I need men advice..my boyfriend and I been together for 18 years..through out the year I do what ever sexual desire he wants...straps..fingers..blowjobs anything...he always deletes internet history..but lately what bothers me the most is that he does not pay me attention at all while we are in public..he stares at everyone else...but also he stares at men to long...a new neighbor moved in..and everytime he passed by his house he would turn his head to look at him......I find that very weir...I confront him time after time...he always makes me feel that he does nothing wrong by looking...now I don't trust him..I am going crazy thinking that he may be having or had sex with me...I am always angry at him...he dont want me to leave him..but honestly my gut feeling tells me he likes men...WHAT SHOULD I DO...


----------



## Chris Taylor

How about asking him in a non-confrontational way:

"Did you ever think that you may be bisexual?" Just be prepared if he says yes.


----------



## Vita

yes...I think he is....but if he was honest about it....I will be okay with it....well his culture would not accept him...if was bisexual so...he is using me as a front....OH WELL I THINK I KNOW WHAT TO DO KNOW.....


----------



## Chris Taylor

Vita said:


> yes...I think he is....but if he was honest about it....I will be okay with it....well his culture would not accept him...if was bisexual so...he is using me as a front....OH WELL I THINK I KNOW WHAT TO DO KNOW.....


Which is...?


----------



## MarriedWifeInLove

My husband is a macho, retired military man - it wouldn't be accepted for him either - hence the reason he didn't tell me at first and I had to find out.

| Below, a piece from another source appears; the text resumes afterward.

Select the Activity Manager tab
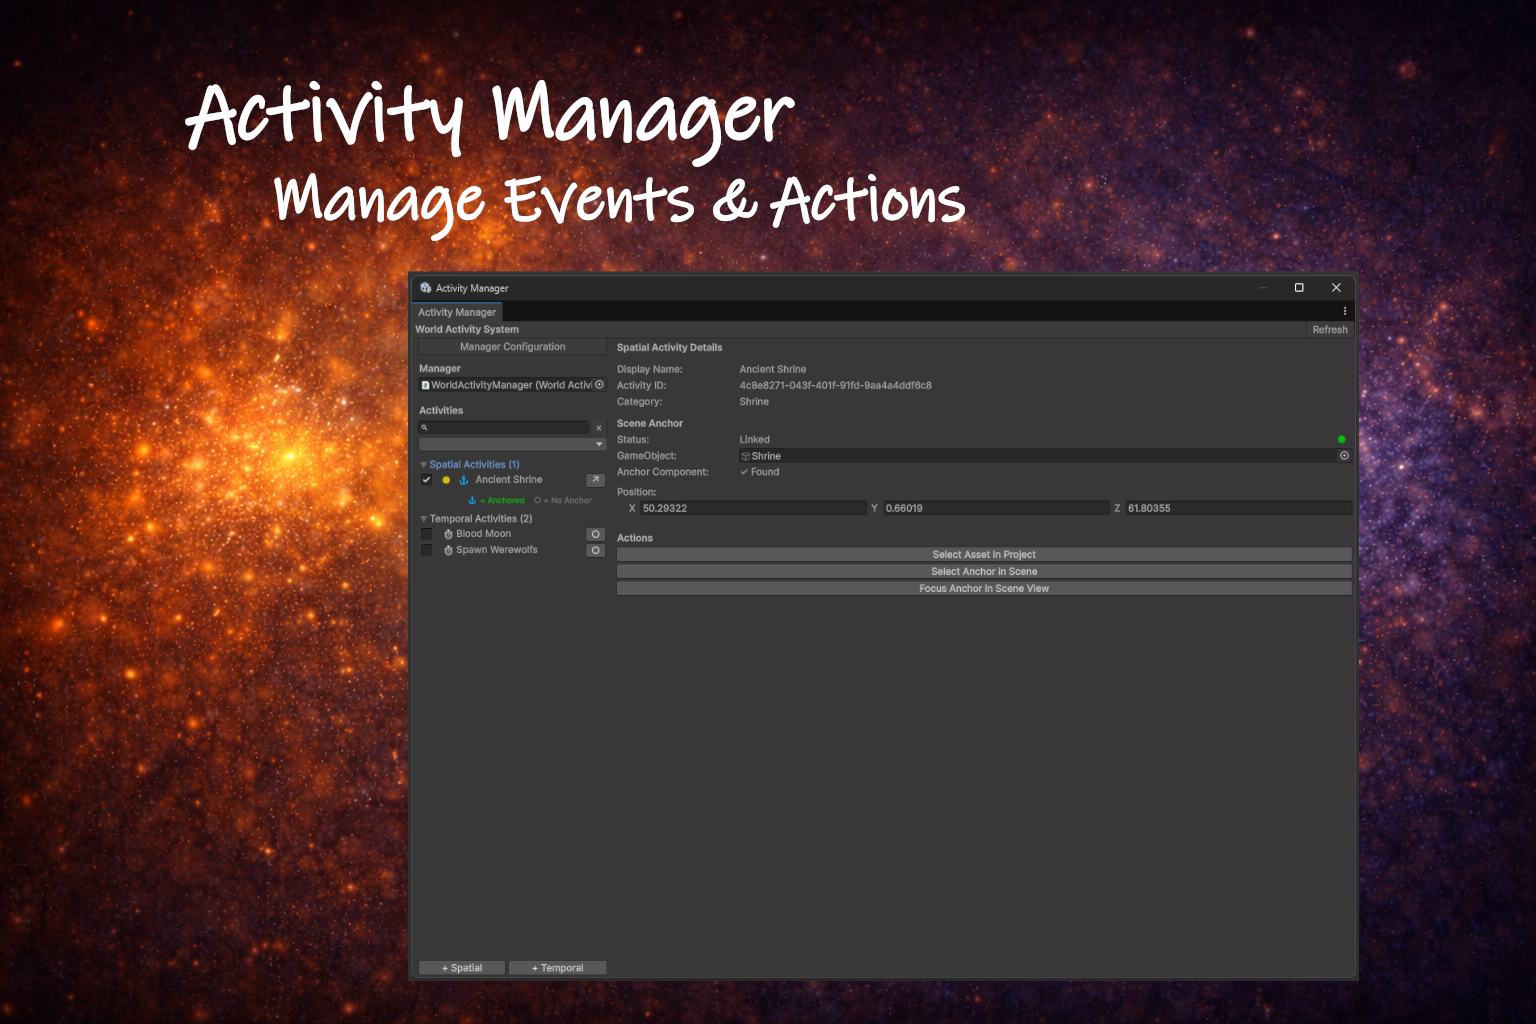This screenshot has width=1536, height=1024. [x=457, y=312]
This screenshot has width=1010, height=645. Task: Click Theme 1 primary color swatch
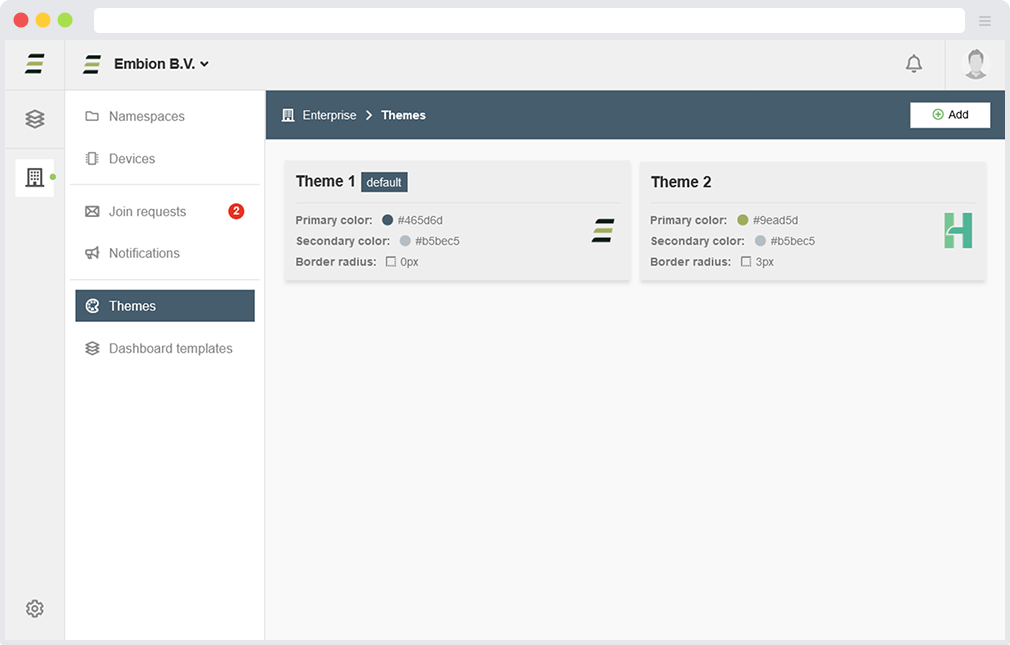388,220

But now I know, I'm supportive and have no issues with it, but it is still between us only - no one else knows, especially not his family and friends. And while he is being who he is, it wouldn't be accepted by those who know him, so we are discreet.

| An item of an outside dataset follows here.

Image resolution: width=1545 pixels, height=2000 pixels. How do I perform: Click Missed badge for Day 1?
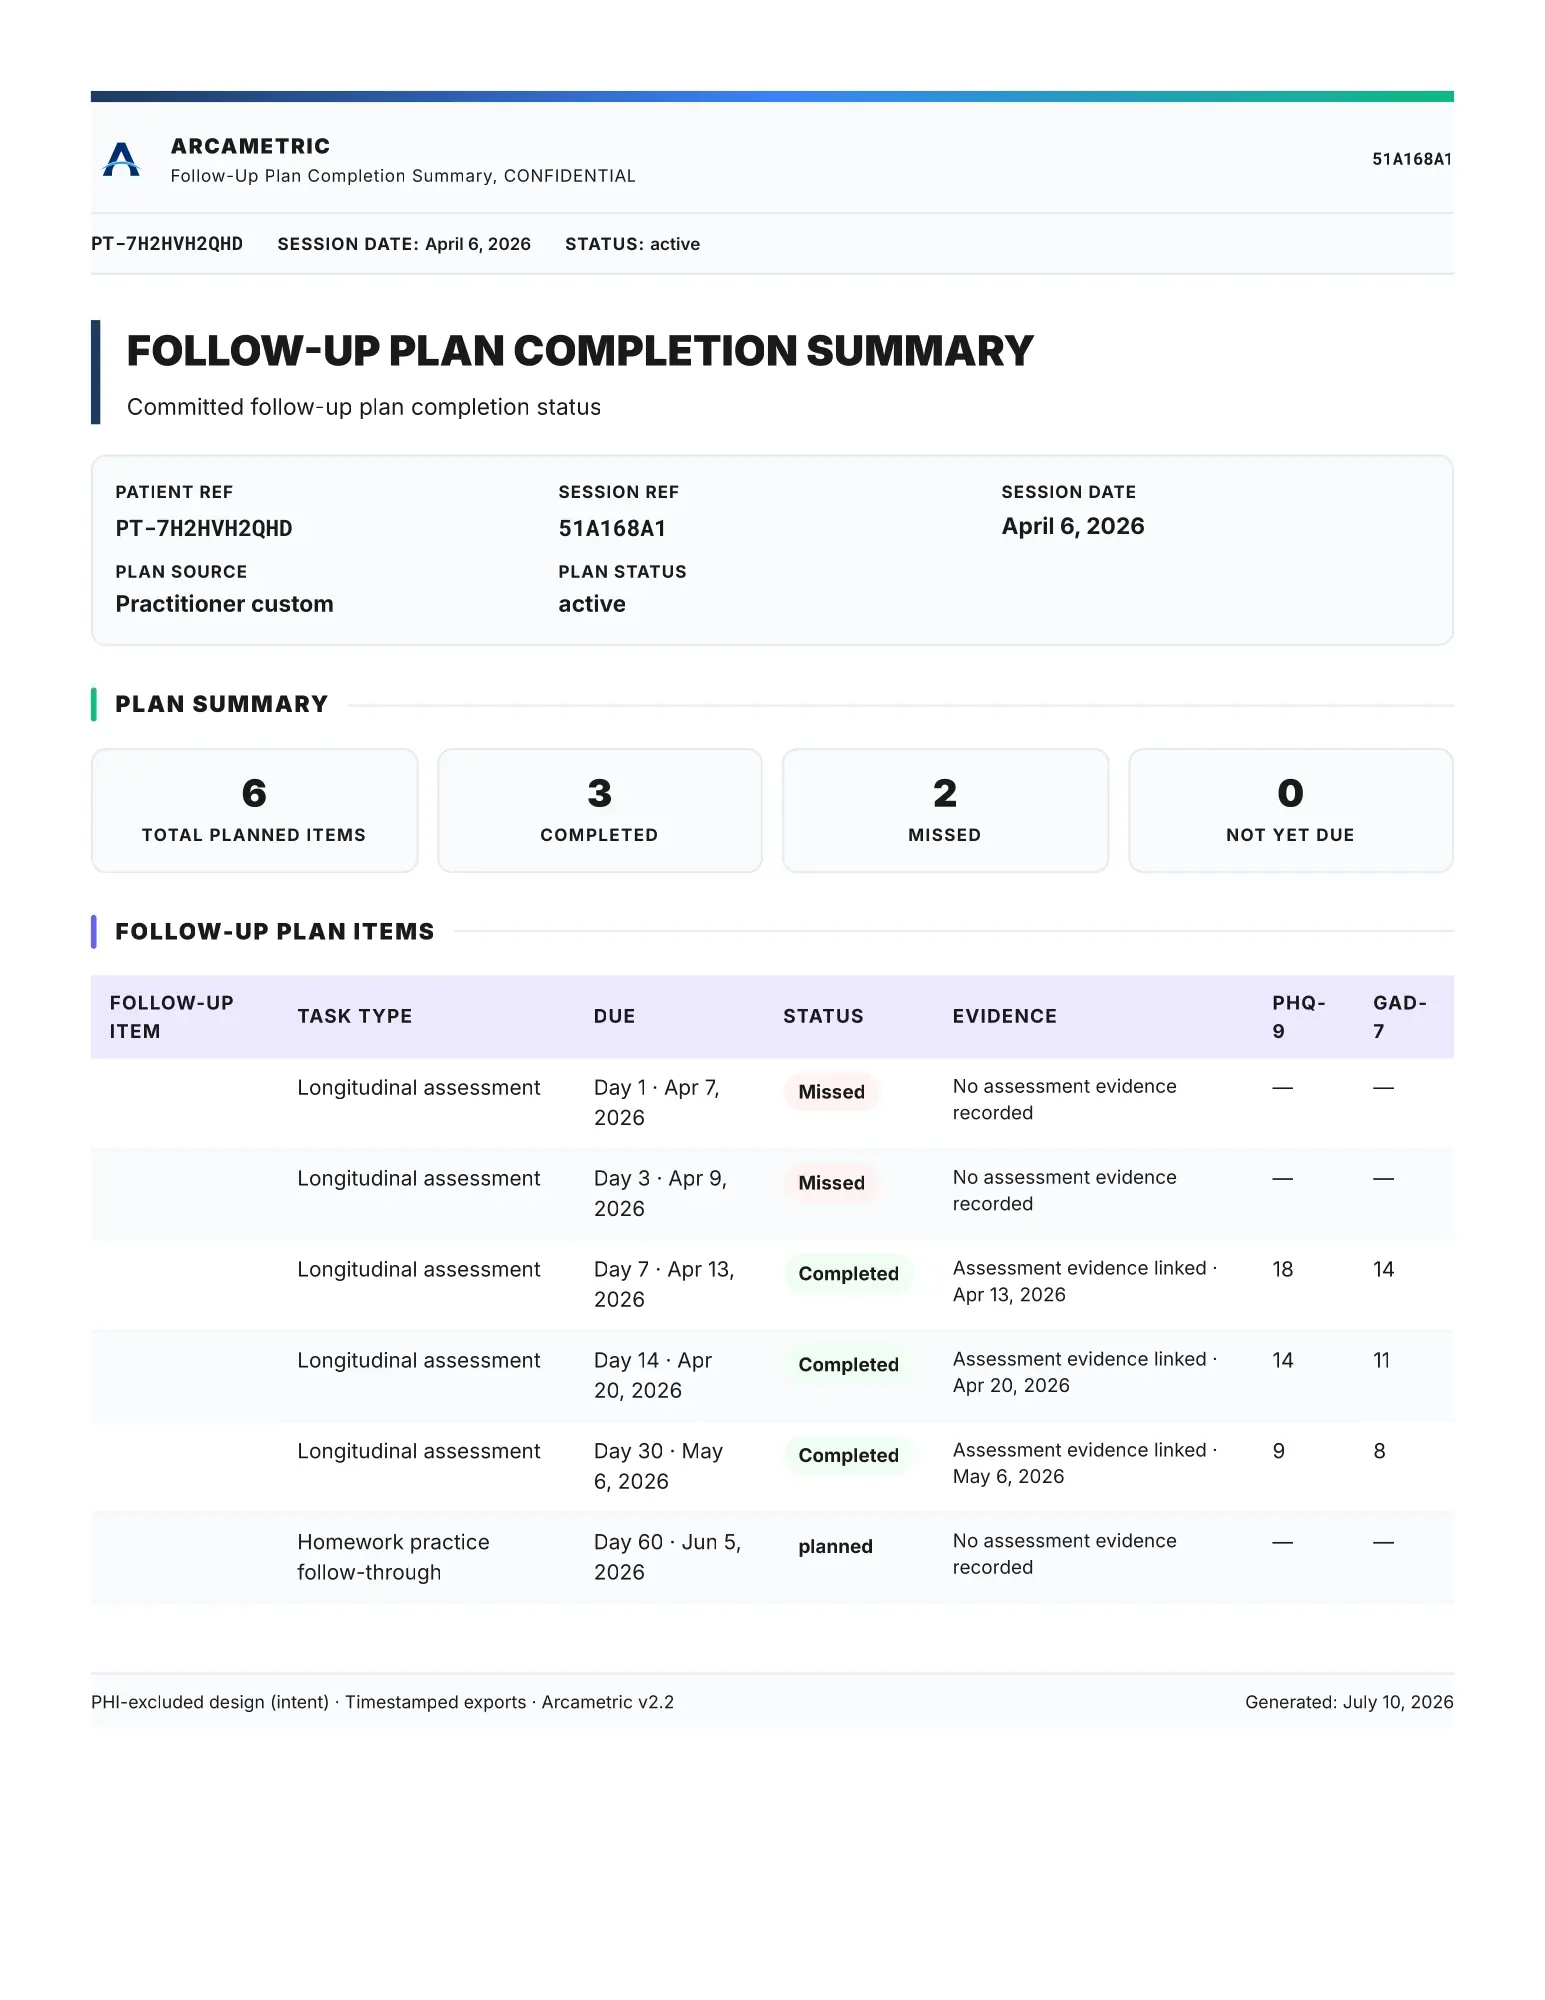(831, 1092)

What would you do if he was in fact bisexual? Is this something you could learn to accept or is it a deal breaker?


----------



## Vita

Well it is a deal breaker because I am tired of the bull**** that he put me through, so I feel some hate for him now..and the reason why I wrote here is because I was trying to get an idea of my situation since I get no help from him....so THANKS everyone...I am in the process of moving out, so I can't start a new dating life...feeling excited about it...


----------